La fin de l'exercice approche et vous vous interrogez sur les leviers légaux pour alléger la pression fiscale de votre TPE ou PME. Entre le maintien du taux normal d'impôt sur les sociétés à 25 %, le taux réduit à 15 % sur les 42 500 premiers euros de bénéfice, les crédits d'impôt reconduits et les arbitrages entre rémunération de dirigeant et distribution de dividendes, l'optimisation fiscale entreprise 2026 ne relève ni de la magie comptable ni du montage exotique. Elle repose sur une méthode : cartographier votre situation, identifier les dispositifs applicables à votre profil, sécuriser chaque décision par une documentation solide.
Ce guide s'adresse aux dirigeants de SAS, SARL, EURL, SASU, ainsi qu'aux gérants de SCI à l'IS et aux fondateurs de holding patrimoniale. Vous y trouverez cinq étapes concrètes pour construire une stratégie fiscale cohérente sur l'exercice en cours, applicable dès aujourd'hui et documentable en cas de contrôle. Nous précisons à chaque étape les fondements juridiques, les fourchettes de coûts observées sur le marché et les pièges qui déclenchent le plus souvent des redressements. Aucune promesse de gain miraculeux : l'optimisation légale s'inscrit dans le cadre strict de l'article L. 64 du Livre des procédures fiscales sur l'abus de droit. En revanche, un arbitrage bien construit peut représenter plusieurs milliers d'euros d'économies annuelles pour une PME au bénéfice courant.
Étape 1 : cartographier votre situation fiscale de départ
Aucune stratégie sérieuse ne commence sans un état des lieux précis. Cette première étape mobilise deux à quatre heures de travail avec votre expert-comptable, ou en autonomie si vous maîtrisez vos états financiers. Elle conditionne la pertinence de toutes les décisions ultérieures.
Rassembler les documents indispensables
Réunissez le dernier bilan et le compte de résultat, la liasse fiscale 2065 pour les sociétés à l'IS ou 2031 pour les sociétés à l'IR, le tableau détaillé de la rémunération du dirigeant sur les trois derniers exercices, l'historique des dividendes distribués, le tableau des immobilisations et amortissements, ainsi que la copie des conventions réglementées s'il en existe. Cette base documentaire constitue le socle de tout arbitrage sérieux.

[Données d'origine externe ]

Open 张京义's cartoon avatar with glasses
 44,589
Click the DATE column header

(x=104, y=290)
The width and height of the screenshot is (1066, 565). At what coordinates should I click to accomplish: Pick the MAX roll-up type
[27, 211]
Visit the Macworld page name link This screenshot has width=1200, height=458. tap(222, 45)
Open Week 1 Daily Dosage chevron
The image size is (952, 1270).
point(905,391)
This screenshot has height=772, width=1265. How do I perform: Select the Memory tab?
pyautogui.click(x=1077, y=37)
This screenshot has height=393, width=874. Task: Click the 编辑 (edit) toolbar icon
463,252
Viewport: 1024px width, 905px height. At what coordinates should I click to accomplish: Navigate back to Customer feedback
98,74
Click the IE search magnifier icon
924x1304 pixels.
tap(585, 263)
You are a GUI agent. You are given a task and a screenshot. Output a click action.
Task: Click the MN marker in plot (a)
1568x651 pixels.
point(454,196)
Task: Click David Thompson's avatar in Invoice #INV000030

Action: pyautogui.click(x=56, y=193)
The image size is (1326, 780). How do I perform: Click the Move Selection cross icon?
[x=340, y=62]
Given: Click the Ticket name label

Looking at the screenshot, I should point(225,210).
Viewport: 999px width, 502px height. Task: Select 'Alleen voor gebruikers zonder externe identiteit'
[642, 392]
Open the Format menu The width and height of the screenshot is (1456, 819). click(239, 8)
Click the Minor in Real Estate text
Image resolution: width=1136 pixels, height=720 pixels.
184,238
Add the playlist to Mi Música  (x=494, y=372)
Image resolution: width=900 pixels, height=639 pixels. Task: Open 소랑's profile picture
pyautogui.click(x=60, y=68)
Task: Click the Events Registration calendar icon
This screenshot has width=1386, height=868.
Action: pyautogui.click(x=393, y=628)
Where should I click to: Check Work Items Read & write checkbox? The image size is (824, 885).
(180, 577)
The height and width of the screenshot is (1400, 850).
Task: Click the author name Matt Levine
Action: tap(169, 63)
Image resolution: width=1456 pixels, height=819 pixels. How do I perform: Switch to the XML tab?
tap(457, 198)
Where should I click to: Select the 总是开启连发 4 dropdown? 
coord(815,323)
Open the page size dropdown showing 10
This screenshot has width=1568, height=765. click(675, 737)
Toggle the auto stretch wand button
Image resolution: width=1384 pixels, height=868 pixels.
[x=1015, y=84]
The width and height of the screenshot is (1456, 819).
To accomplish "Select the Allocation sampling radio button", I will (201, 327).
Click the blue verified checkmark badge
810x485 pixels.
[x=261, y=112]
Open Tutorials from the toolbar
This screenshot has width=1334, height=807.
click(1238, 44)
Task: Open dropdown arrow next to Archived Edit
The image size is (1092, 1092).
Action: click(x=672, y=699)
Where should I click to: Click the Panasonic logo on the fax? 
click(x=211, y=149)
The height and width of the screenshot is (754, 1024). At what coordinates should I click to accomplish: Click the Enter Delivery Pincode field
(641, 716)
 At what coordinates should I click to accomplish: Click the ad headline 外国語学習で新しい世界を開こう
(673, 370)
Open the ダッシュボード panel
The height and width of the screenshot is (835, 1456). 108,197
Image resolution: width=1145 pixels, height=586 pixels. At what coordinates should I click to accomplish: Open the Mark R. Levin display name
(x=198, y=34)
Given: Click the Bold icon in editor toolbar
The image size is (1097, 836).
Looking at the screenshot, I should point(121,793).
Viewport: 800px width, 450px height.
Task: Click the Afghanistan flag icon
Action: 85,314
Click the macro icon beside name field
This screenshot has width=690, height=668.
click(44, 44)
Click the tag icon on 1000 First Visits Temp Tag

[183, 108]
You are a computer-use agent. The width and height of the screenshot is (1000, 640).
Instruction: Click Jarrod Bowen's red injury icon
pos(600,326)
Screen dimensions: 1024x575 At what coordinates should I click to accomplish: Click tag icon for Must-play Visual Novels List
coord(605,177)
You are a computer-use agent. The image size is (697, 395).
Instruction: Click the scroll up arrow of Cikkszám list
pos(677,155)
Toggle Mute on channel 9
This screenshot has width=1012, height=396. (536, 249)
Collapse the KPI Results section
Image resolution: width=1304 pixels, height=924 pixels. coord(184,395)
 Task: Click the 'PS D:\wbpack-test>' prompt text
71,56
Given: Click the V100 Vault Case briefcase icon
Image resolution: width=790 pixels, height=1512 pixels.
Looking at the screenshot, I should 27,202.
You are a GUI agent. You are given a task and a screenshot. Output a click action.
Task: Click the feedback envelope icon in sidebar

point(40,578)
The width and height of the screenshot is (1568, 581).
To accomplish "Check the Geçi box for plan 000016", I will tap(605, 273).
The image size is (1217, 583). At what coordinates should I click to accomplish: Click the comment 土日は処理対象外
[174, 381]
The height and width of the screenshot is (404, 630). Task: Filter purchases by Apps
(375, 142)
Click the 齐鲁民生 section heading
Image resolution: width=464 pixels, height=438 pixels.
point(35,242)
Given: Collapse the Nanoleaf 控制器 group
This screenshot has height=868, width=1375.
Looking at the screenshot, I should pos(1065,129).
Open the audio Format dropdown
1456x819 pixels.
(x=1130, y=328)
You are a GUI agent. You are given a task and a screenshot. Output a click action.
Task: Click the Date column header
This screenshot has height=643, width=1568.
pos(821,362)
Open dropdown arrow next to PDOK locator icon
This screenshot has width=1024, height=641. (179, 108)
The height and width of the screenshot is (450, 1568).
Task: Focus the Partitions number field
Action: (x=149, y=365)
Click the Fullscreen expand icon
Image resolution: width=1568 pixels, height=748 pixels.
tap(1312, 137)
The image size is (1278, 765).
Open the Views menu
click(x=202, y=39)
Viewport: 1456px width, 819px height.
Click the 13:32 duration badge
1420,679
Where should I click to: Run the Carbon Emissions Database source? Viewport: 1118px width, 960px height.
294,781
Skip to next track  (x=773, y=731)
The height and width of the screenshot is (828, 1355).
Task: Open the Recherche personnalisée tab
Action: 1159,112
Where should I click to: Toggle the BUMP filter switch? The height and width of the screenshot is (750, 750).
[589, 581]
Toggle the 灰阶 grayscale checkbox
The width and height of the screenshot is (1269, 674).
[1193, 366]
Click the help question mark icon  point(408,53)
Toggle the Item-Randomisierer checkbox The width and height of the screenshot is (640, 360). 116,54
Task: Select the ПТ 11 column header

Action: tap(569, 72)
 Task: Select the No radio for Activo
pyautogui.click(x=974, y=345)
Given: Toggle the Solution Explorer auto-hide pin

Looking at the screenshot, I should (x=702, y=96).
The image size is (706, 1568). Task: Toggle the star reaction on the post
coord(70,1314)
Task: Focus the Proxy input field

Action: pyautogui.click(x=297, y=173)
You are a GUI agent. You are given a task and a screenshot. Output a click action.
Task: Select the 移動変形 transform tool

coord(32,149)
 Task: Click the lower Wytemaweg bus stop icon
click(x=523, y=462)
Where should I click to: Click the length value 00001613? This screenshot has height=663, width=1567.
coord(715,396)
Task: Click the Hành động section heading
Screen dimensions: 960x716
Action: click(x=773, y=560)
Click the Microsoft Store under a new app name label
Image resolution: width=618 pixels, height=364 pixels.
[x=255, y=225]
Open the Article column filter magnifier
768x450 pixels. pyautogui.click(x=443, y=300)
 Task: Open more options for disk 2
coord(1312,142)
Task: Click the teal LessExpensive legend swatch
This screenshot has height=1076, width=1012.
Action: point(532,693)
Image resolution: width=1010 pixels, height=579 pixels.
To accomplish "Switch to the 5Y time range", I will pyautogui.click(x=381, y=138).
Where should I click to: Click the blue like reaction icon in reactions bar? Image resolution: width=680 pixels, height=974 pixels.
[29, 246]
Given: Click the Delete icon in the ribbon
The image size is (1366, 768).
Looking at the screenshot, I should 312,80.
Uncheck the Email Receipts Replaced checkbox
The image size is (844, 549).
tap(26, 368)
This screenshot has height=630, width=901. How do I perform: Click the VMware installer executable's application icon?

Identifier votre profil fiscal
Trois questions structurent l'analyse :
- Votre bénéfice imposable dépasse-t-il 42 500 € ? En deçà, le taux réduit d'IS à 15 % s'applique sous conditions cumulatives (article 219 b du Code général des impôts) : chiffre d'affaires HT inférieur à 10 millions d'euros, capital entièrement libéré, détention à 75 % au moins par des personnes physiques.
- Vous rémunérez-vous majoritairement en salaire de dirigeant ou en dividendes ? L'équilibre entre les deux détermine le poids réel des charges sociales et de l'IR pesant sur votre revenu.
- Détenez-vous plusieurs sociétés qui pourraient former un groupe fiscalement intégré au sens de l'article 223 A du CGI ?
Sans ces réponses, toute décision d'optimisation revient à naviguer sans carte. La qualité de cette étape conditionne à elle seule une part importante des économies possibles sur l'exercice suivant.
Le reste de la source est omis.